Now you argue that compilers are *unlikely* to add more accesses, which
would be my guess as well.  But this is different to what I said, namely
that they can; IOW, that they are allowed to.  Do you now agree that
compilers can reload?

> Given a function like:
> 
> extern int foo;
> bool  __attribute__((noinline))
> bar() {
>   return (foo&1);
> }
> 
> why would the compiler load more than once from the same memory
> location?

It's unlikely efficient code would load more than once, yes.  But this
isn't a guarantee, and a correct compiler could do it.  Maybe there's
some optimization that went crazy and did stupid things?  It wouldn't be
a compiler bug (it's incorrect application code, remember...), so the
compiler could have all tests required to ensure that it produces
correct code, and those tests would still not catch this problem.

Can we agree that those things need a fix, eventually, because it's
incorrectly synchronizing code?

That is, if you encounter similar cases while reviewing the remaining
functions for MT-Safety (and async signal/cancel are related as well),
can you please make a note, so that we can replace those with atomic
accesses?  We can use relaxed memory order accesses for now, and revisit
the memory order questions later when we have a detailed MT-Safe
definition.

> Even if it did, it's still taking only one bit out of it, and
> that will necessarily be taken from only one of the loads, so any other
> load is not only excessive, it's useless and irrelevant.

Once LTO comes into the picture, this argument doesn't hold anymore.

> > If it can figure aliasing out and the assumed sequential code doesn't
> > write to the memory location between the load and the reload, it can
> > assume that nobody else modified it, so reload from memory.
> 
> So now you're talking of multiple calls of bar().

No, I'm talking in general about what the compiler is allowed to do.

> >> > It could decide to split a 64b load into two 32b loads.
> 
> >> It can't, it's a single word load.
> 
> > Why not (unless volatile/asm)?  The compiler only has to make sure that
> > the outcome is equivalent to what the abstract machine would do.  Sure
> > it can do the split if that's supported
> 
> Even if it does the pointless split, it would *still* get the correct
> answer, because it's only looking at one bit, and that one bit, even if
> possibly loaded multiple times, will only be used once out of these
> multiple times to compute the result of the bitmasking.
> 
> Even if another thread modifies the word, the absence of synchronization
> makes both the previous and the modified values suitable, because
> there's no predetermined happens-before relationship.  If there was some
> form of synchronization and exclusive access, then it would rule out one
> of the otherwise-acceptable results.

Whether there is ordering involved is still under discussion, BTW.  Your
answers to my setsid/getsid examples seemed to indicate that there is.
Let's just keep this as an open question.

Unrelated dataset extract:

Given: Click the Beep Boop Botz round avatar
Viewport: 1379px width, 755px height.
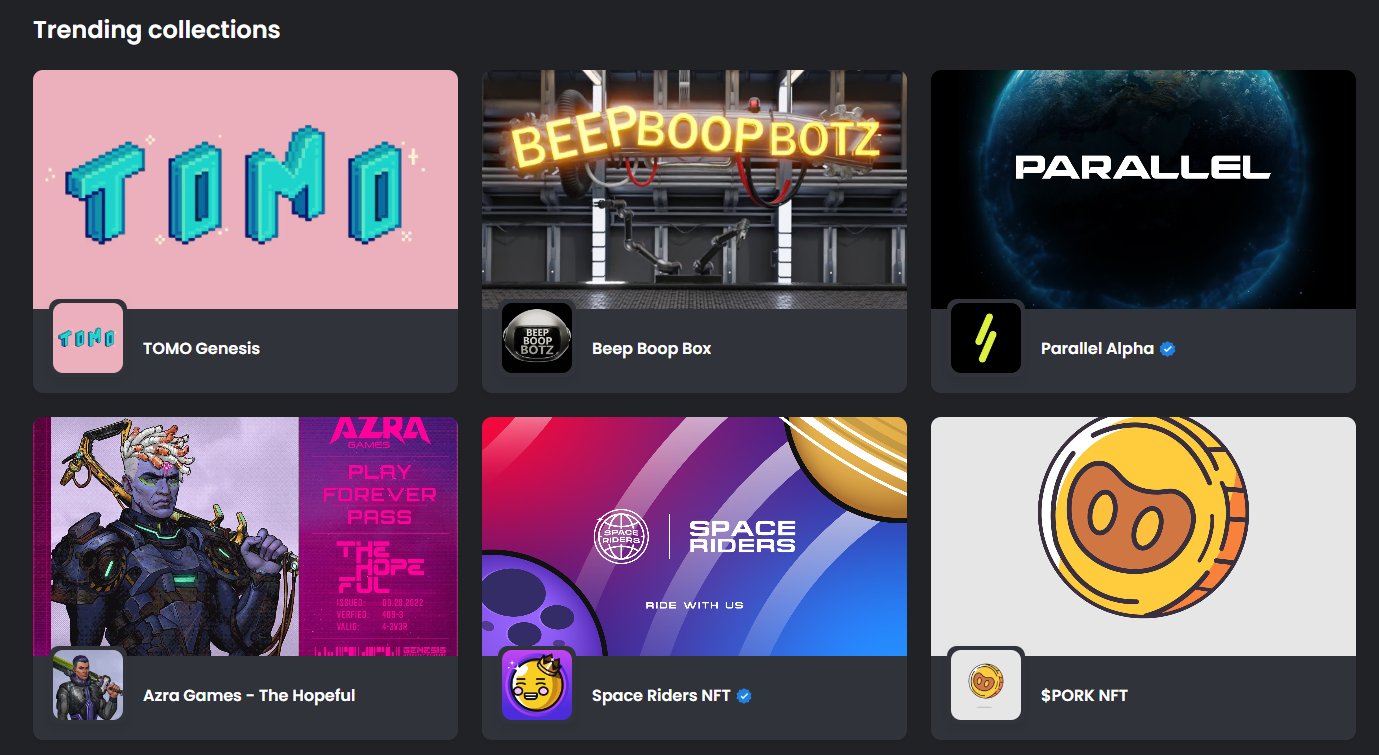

> >> > There were GCC bugs in this area that were revealed by fuzz testing, so
> >> > I'm not making that up.
> 
> >> That would be a compiler bug.  Compiler bugs can cause misbehavior.
> 
> > Those bugs were cases in which the compiler did stuff that's perfectly
> > fine in sequential code.
> 
> Loading twice from a word accessed only once would still be a bug:
> there's no excuse for the compiler to generate such obviously wasteful
> code.

Performance problem?  Maybe.  Correctness bug?  No.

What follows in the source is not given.